こんにちは。だんだん蒸し暑くなってきまして、湿気が関与する症状で来院するかたが多くなってきました。しかし、猪苓湯が活躍しています。
さて、今日は、●●●●についてお尋ねします。高血圧、脂質異常症があり、西洋薬と漢方を併用(漢方は好きそうです)していまして、良好なコントロールです。
ただ、年齢的に(7?歳)疲労感を覚えることが多くなり、結構休んでいる(本人曰く、さっぼている)ようです。
舌は紅で無苔、脈は弦です。性分として一度何かをやりはじめると集中してしまい、コントロールすることを知らないかたです。抑肝散加陳皮半夏をいつもおいしくのんでいます。
でも朝にくたっとしているときにカンフル剤的に補中益気湯を服用することがあるそうですが、かえって眠くなるそうです。
通院してみえるほかの患者さんにおかれましても同じようなことをおっしゃっているかたがいました。このようなことはときに生ずることでしょうか(実際起こっているのですが、苦笑)。ご教示くさいますと幸いです。
お返事メール:「舌は紅で無苔、脈は弦」という条件が揃えば、真っ先に浮かぶ処方は杞菊地黄丸です。
舌が紅で無苔は中医学でいう「陰虚証」であることが歴然としているように思います。
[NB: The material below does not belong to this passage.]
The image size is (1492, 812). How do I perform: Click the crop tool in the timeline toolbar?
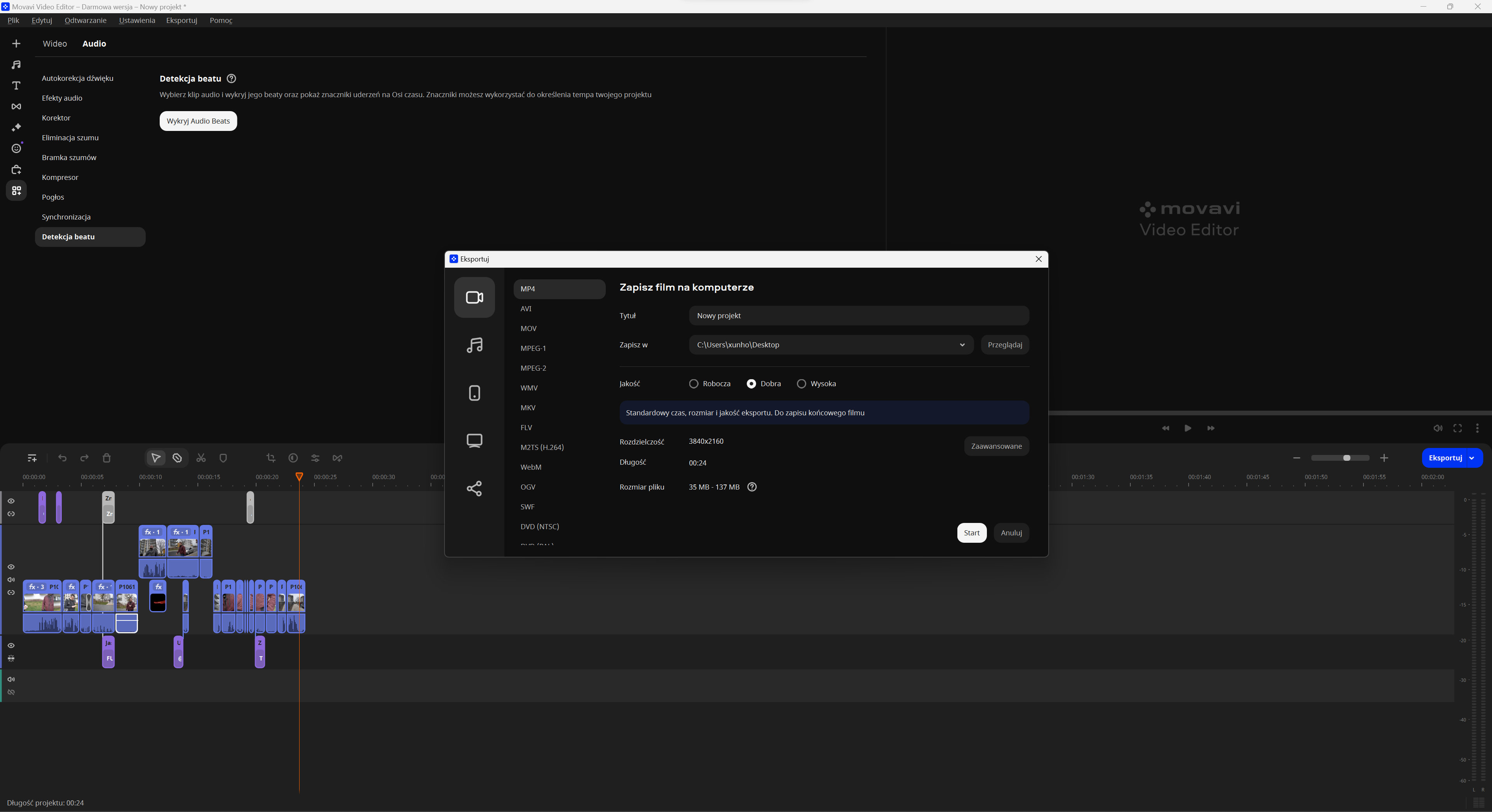[270, 458]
それに弦脈といのは肝の脈であり、もしもこれに数脈が伴えば、ますますいよいよもって肝腎陰虚証の治療薬である杞菊地黄丸証である可能性がとても高くなります。
また、高血圧症患者さんに補中益気湯証を呈することは稀ではないかと愚考します。
補中益気湯にまつわる話で、高齢者ばかりが入院している病棟で、医療用漢方製薬メーカーの外交さん(ツムラ漢方)に補中益気湯エキスを使用するよう強く勧誘され、無作為に使用したところ、血圧が上昇する患者さんが頻出して困惑した話を当の担当医から直接話を聞いたことがあります。
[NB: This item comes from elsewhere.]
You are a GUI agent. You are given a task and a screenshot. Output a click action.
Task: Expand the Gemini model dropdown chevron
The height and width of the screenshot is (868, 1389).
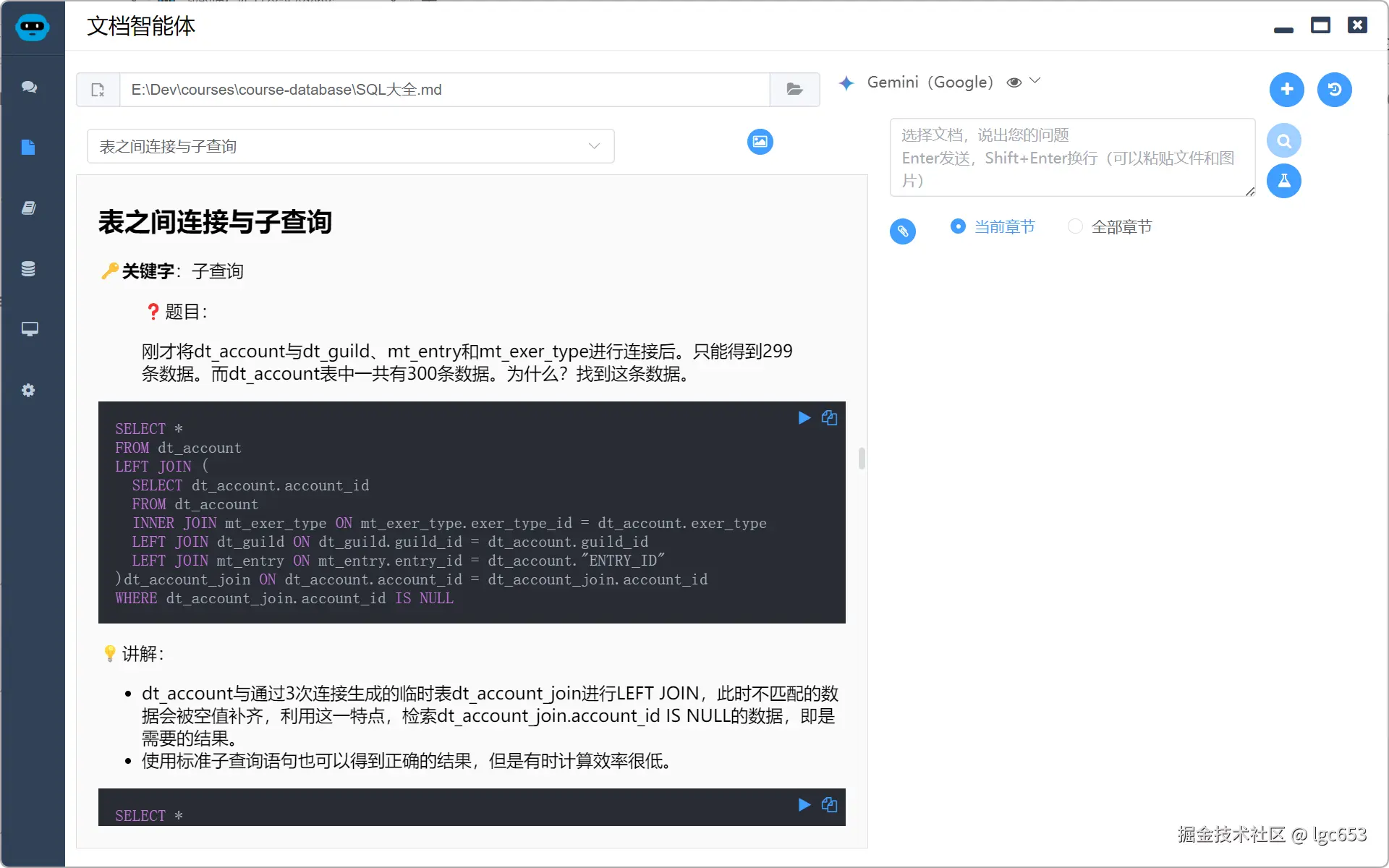tap(1035, 81)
(追記:昨今ではそのツムラ漢方の外交さんは抑肝散や抑肝散加陳皮半夏エキス顆粒製剤を使ってもらうように強く勧誘されているという。)
ところで補中益気湯服用者が却って眠くなる現象は朝鮮人参の鎮静作用が強く働いたものと考えられますが、シャキッとするところがないとなりますと、証の判定にズレがある可能性なしとしないと考えます。
でも、それが心地よく快感に近いものであれば、問題はない現象だと考えられます。
小生も、補中益気湯は比較的繁用する方剤ですが、そのほとんどは朝鮮人参の代わりに党参を用いた補中益気丸を使用していますので、そのような現象を申告されたケースは皆無です。
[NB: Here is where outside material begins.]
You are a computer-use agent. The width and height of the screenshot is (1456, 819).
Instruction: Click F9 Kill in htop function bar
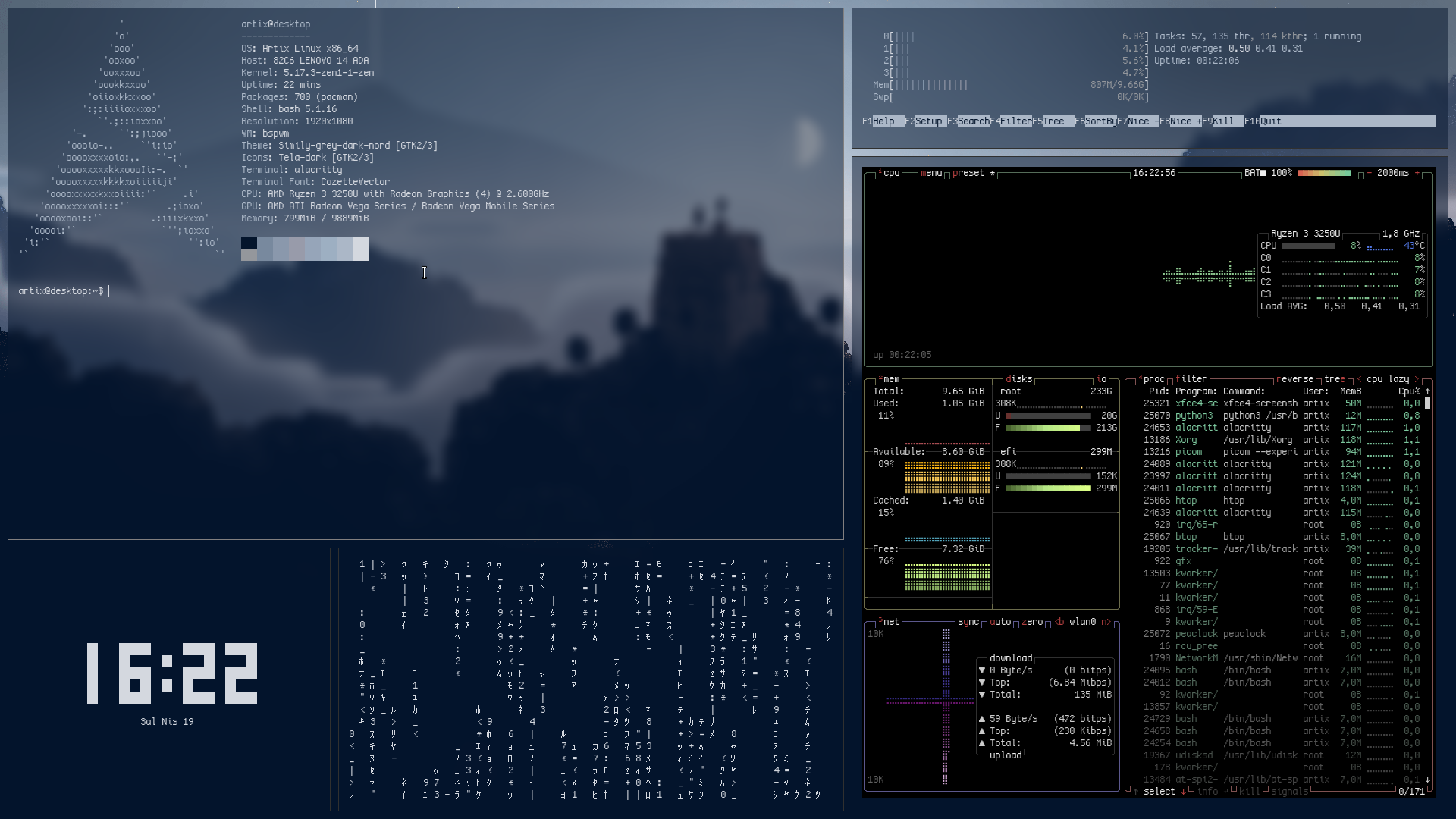click(x=1222, y=121)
とここまで書いて、現在進行形の膠原病の人や仮面鬱病の人たちには、高濃度の補中益気湯(朝鮮人参入り)を使用している三十代、四十代の男女を思い出してみても、過去の補中益気湯証の人達の事例を思い出してみても、同様な申告を受けた記憶がありません。
証にずれがあるか、あるいはもしかしてツムラ漢方の補中益気湯製剤に問題なしとしないかもしれません。(補注:ツムラの補中益気湯は本来は白朮=ビャクジュツを配合すべきところ、安価な蒼朮=ソウジュツで代用されている。⇒白朮(ビャクジュツ)を蒼朮(ソウジュツ)で代用する日本漢方の杜撰)
ところで、無苔で舌質が紅のケースでも補中益気湯証が合併することもあり得ます。気虚発熱などのケースでは舌質がやや紅に傾きますが、同時に嬌嫩(きょうどん)、つまりくたびれた明太子様のような舌像を呈することが多いように思います。
折り返し頂いたメール:さっそくのお返事に感謝します。杞菊地黄丸は手持ちだと思いますので、しっかり服用するように指示します。